Running the ‘Regional Failover Test’
The move to global routing was completed just in time for the first “regional failover” test in 2021. In order to simulate a regional outage, Trivago scaled the Istio ingress gateway of one of their regions to zero.
Overall the test was a “huge success,” Claus said. The global load balancer started distributing traffic to the nearest working region within seconds. With the exception of the known issue of a few old services located in Trivago’s on-premises datacenters which still relied heavily on regional sharding, everything ran smoothly.
The testing, however, was not without surprises. The first surprise came when the Istio Gateway. When the failover test is done with a decent amount of active users on the platform, the traffic goes back to the original region at the same time, very quickly. This in turn actually forced a “load test by accident.” Trivago was able to handle all the traffic so the impact was minimal.

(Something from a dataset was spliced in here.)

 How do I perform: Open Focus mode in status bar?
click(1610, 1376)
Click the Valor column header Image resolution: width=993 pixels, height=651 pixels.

The second test happened when Trivago tested the Europe region. The EU traffic went to the US which was the middle of the night in the US and the US normally had little to no traffic. This was fine for Trivago’s servers, but U.S. advertisers like Expedia or booking.com‘s servers weren’t prepared for such a sizable increase in traffic and in turn, faced challenges handling the load size.
For future failover tests, Trivago will choose regions with less traffic and add a feature they call “increase based rate limiting”. This feature gives their infrastructure enough time to scale up and protects them against other traffic spikes by using a flexible threshold that automatically adjusts to traffic using a time window approach. Traffic is limited if the rate increases too fast. After some time, Trivago will increase the threshold based on demand and repeat the whole process.
Claus explained that “Another benefit of having the whole process behind a feature flag, was seeing the effects of global routing in our business metrics.” Trivago found the results quite interesting.
- For most locales, not much changed; 99% of users were routed to the same region. Trivago’s sharding was spot on.
- 47% of users distributed to two or three regions in some locales, especially those at the geographic “edge” between two Google Cloud regions.
- In about 17% of locales, more than 5% of users were affected.
In regards to the “splitting” of users, this wasn’t a huge surprise for Trivago. To put this into context, for countries like India which is at the edge between Asia and Europe from a latency perspective, Trivago predicted a “north-south” split, and that’s exactly what happened.
“All in all, we’re very happy with the results,” Claus said. The application rewrite created the changes needed for this to be possible. Microservices, Google Cloud, Kubernetes, Istio, and Kafka are some of the technologies that helped make it possible.